Tuesday, November 21, 2017
07.12.09

EyePet

 

Sony EyePet“You're left wondering if you need to flap around on the floor like a dead fish”

Sony's EyePet - virtually a good review.

In October, Sony released their attempt at capturing the Nintendogs market share for the PS3. Their plan? Make the pet actually live in your home.

As far as a "virtual pet" goes, you have all the staples here. The pet needs feeding, clothing, cleaning and entertaining. There's nothing new on the surface. The difference is with the use of the Playstation Eye camera (you can buy EyePet with it for around £30, or on it's own if you already have one for around £15). Please note, the game will only work with a Playstation Eye, not any other USB video camera device.

So, what does the camera do for the virtual pet genre? Well, look at the image below:

Outcuting an EyePet
Maxi-Minor_Furie tries to "out-cute" the EyePet

Let's face it, the EyePet is not only adorable, but it's there, in your living room!
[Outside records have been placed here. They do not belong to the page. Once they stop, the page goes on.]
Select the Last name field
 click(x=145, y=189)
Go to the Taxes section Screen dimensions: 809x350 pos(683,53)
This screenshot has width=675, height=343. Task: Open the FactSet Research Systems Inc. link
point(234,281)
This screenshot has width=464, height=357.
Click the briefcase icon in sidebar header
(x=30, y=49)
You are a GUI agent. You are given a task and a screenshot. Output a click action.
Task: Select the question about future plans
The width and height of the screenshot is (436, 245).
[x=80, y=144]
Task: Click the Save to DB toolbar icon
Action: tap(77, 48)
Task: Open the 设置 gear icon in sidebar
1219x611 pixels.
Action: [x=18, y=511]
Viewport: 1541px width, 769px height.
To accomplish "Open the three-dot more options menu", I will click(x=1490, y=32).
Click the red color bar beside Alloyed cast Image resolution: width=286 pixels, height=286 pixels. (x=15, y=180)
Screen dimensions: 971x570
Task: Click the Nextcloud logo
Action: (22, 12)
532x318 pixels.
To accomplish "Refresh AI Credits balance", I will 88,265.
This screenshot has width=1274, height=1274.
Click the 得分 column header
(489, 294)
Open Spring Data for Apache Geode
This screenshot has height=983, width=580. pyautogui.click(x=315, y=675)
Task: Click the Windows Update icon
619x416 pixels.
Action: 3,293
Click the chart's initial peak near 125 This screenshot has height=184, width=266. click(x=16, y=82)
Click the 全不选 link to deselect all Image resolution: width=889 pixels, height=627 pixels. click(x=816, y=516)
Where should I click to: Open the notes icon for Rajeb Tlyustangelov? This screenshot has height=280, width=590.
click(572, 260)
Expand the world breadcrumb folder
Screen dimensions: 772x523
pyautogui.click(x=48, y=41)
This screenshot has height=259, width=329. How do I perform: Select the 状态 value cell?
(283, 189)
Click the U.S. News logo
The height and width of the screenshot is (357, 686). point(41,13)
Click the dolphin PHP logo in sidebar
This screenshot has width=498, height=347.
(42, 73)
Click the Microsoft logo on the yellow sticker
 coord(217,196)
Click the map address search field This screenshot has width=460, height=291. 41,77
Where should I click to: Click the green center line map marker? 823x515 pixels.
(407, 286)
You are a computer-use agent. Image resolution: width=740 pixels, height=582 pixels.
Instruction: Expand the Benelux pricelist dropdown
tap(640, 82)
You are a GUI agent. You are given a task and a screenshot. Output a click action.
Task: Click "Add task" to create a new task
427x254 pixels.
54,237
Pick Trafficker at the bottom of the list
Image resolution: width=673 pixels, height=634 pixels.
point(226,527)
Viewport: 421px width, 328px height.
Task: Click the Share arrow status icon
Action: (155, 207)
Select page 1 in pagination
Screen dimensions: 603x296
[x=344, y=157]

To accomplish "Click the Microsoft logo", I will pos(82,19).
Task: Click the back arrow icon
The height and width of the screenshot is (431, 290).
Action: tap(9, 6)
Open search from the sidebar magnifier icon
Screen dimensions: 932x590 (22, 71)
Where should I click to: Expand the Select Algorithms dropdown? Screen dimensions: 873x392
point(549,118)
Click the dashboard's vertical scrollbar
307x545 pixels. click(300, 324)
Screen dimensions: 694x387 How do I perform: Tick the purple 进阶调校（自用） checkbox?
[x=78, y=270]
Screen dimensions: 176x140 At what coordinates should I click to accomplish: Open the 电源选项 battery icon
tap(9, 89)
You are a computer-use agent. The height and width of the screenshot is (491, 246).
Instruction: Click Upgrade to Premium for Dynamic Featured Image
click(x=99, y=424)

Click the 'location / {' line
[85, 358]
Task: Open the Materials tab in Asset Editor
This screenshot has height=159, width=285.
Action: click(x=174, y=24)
You point the camera towards the floor, make a space, and then "play". The EyePet responds to touch, sound and movement. So you can stroke it to sleep, then wake it up with a loud yell. Or have it chase your hand around the floor. All of this is what you'd expect, but there's a limit to this kind of interaction and boredom would soon set in. This is where EyePet really plays it's trump card.


It's Snap, not Trumps!

There are a series of "daily" challenges. A box will appear with a present. The present is some kind of toy for your pet to play with (and a series of four challenges). The first day introduces the concept of washing and feeding your EyePet. This (and many of the other challenges and interactions) are performed using the supplied card. It's a large bit of plastic with a handle on the back and a white square in the centre. The game uses this as a multi-function tool, allowing you to use interactive items, or to position toys and things on the floor. It's a system that works well, as long as the white square isn't covered (either physically, or even by deep shadow).

Sony EyePet in a bubble
The bubble blowing challenge has you trying to catch your EyePet in a giant bubble - awwwwww.

So far so good, but this, again, is all pretty much standard virtual critter stuff. There has to be more? Well, there is. You can teach your EyePet to draw.

By using simple shapes, drawn in a thick black ink (preferably on a sheet of clean, A5 paper) - not only can the EyePet learn to draw simple pictures, but some of them (as the days progress) can be turned into toys.


The car is the first "EyePet drawn" toy you can make.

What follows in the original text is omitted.